Chile's Privatized SS Plan

In the heart of the Andes Mountains is an example of a fully-privatized social security system.

Hector Espinoza, 48, is one of the 3.6 million Chileans with a private retirement account.

The biggest benefit, he says, is "the chance to control my retirement."

In 1980, Chile's traditional pay-as-you-go social security system was about to go under. In response, the government created a program that required workers to save for their own retirement through private investment accounts.

As CBS News Correspondent Trish Regan reports, 10 percent of every paycheck must now be deposited into an individual account - an AFP - as it's known in Spanish. Workers have to pay an additional 2.3 percent of their wages to cover administrative costs and health and disability insurance. The money in the account grows tax-free until the worker retires.

With annual returns topping 10 percent since the program began, advocates of privatization deem Chile a success story.

Nearly $60 billion worth of retirement assets have been put to work in the Chilean stock market. Supporters of private accounts say all this investment in local companies has helped fuel an unprecedented economic boom.

"You have Sweden, you have Poland, you have Mexico," says Jose Pinera, Chile's former labor secretary.

Pinera designed the program.

"I believe it gives people ownership, freedom, choice," he says. "I believe it is such an American system."

But critics say it's a system with serious flaws.

Asked what he thinks of AFP, a tomato salesman says in Spanish, "It's something that's not worth the trouble."

Many of Chile's poorest workers, like this tomato farmer, say they can't afford to put away 10 percent of their pay.

Nearly half of Chile's workforce is self-employed and many are seasonal workers who rarely declare income, pay taxes or contribute to their pensions.
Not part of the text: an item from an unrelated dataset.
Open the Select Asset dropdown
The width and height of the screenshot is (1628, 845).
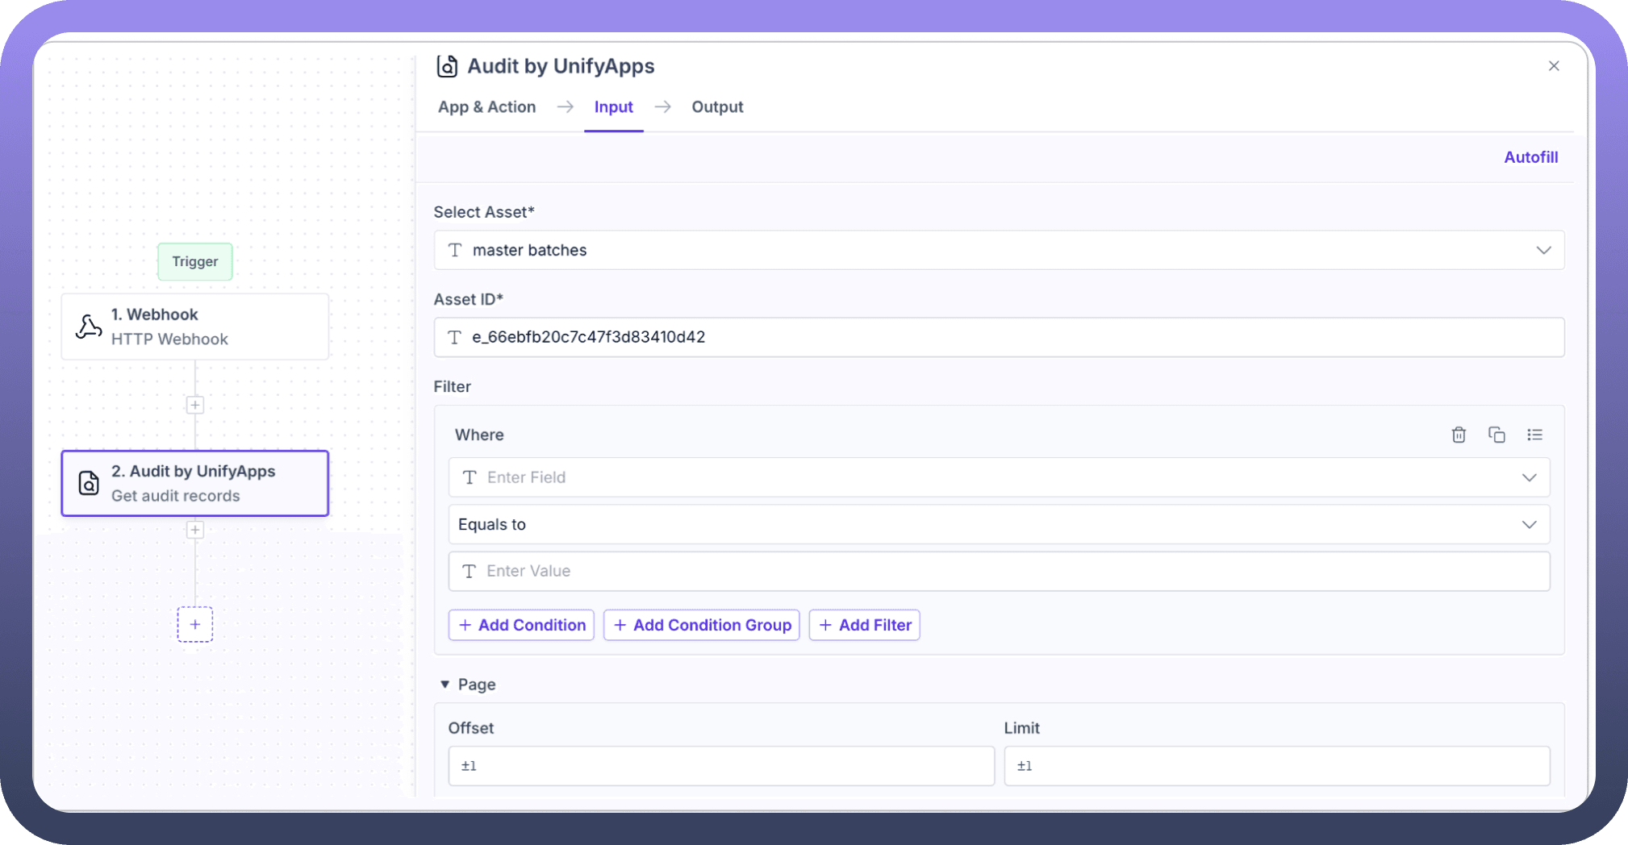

These people have little to retire on, other than the government's guaranteed payment of $150 a month.

Still, most of the people who consistently contribute to their accounts, like Espinoza, say the system works.

"I hope to put more money in the system in order to obtain a better pension," says Espinoza.

But that pension depends on the Chilean markets sustaining their impressive returns. Still, Espinoza says, the risk is worth it because for him and millions of Chileans like him, ownership of a retirement account means ownership of their future.